Mérida. 06/07/08. 18.21h. El Consejo de Gobierno extremeño ha aprobado un nuevo decreto regulador de los préstamos ganaderos con el propósito de ampliar el plazo de solicitud y de extender los potenciales beneficiarios con la inclusión de las personas jurídicas, que también podrán formalizar dichos préstamos subvencionables.
Con esta medida, el gobierno extremeño refuerza su apoyo al sector ganadero que, a través de las organizaciones profesionales agrarias y las cooperativas, han venido reclamando una ampliación de plazo para dar más tiempo a aquellos ganaderos interesados en formalizar estos préstamos, así como la posibilidad de que las personas jurídicas también pudieran beneficiarse de esta medida.

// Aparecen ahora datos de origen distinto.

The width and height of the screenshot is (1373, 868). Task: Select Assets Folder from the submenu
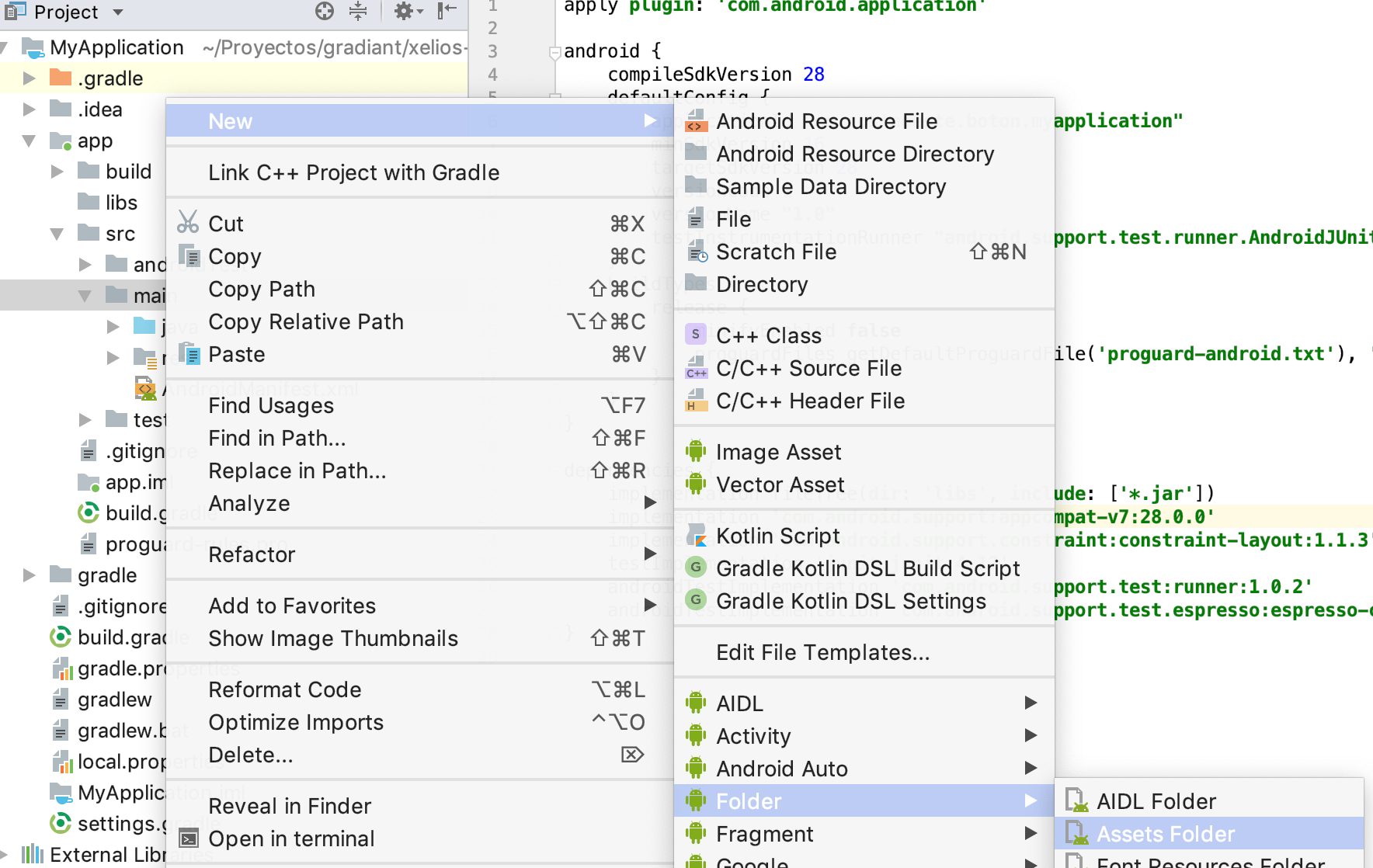[x=1165, y=834]
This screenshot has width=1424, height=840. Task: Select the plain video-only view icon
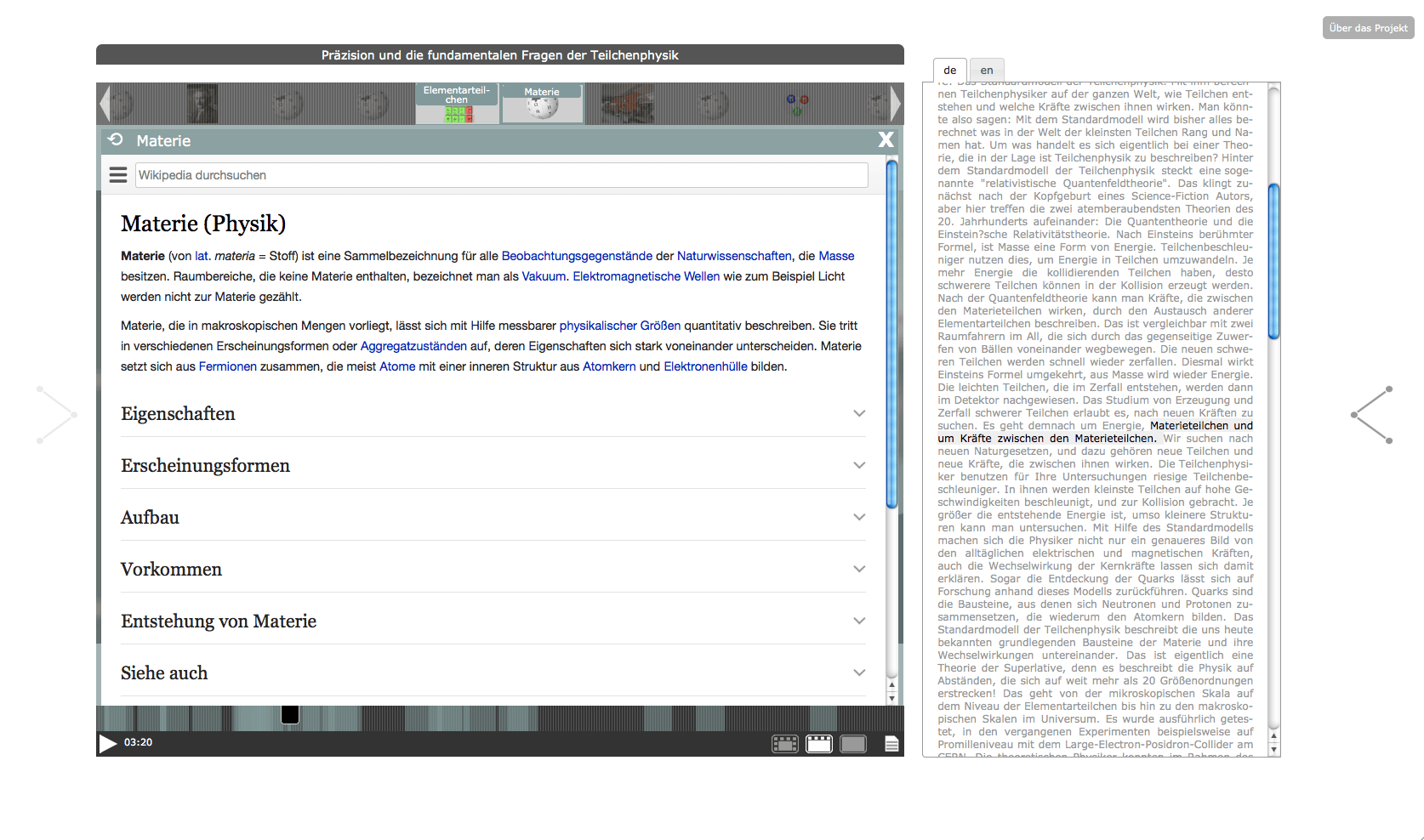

La decisión de la Junta de Extremadura de ampliar los potenciales beneficiaros significa que todos los ganaderos, personas físicas y jurídicas, pueden beneficiarse de la financiación preferente, tal y como han venido demandando también las organizaciones profesionales agrarias. El Gobierno extremeño es consciente de la necesidad de ampliar la cobertura financiera al sector ganadero ante la incesante subida de los precios de los combustibles y la desaceleración económica.
La Junta de Extremadura recuerda que la línea de préstamos las pueden solicitar los ganaderos de bovino, ovino, caprino, porcino y cunícula titulares de explotaciones ubicadas en Extremadura, que se beneficiarán de unas condiciones crediticias preferentes y que disfrutarán de la subvención de 4 puntos porcentuales del tipo de interés de los préstamos, cofinanciado por el Ministerio de Medio Ambiente y Medio Rural y Marino y la Junta de Extremadura, durante un período máximo de cinco años, con un año de carencia. Para lo cual, hay previsto una cuantía de 14 millones de euros con las que se cubrirán dichas subvenciones hasta su vencimiento en 2013.
Extremadura ha sido la primera Comunidad Autónoma en poner en marcha los préstamos ganaderos para paliar los efectos negativos en las producciones pecuarias extremeñas, causados fundamentalmente por el encarecimiento de los piensos, la bajada de precios, la retracción del consumo y la incidencia de enfermedades como la lengua azul.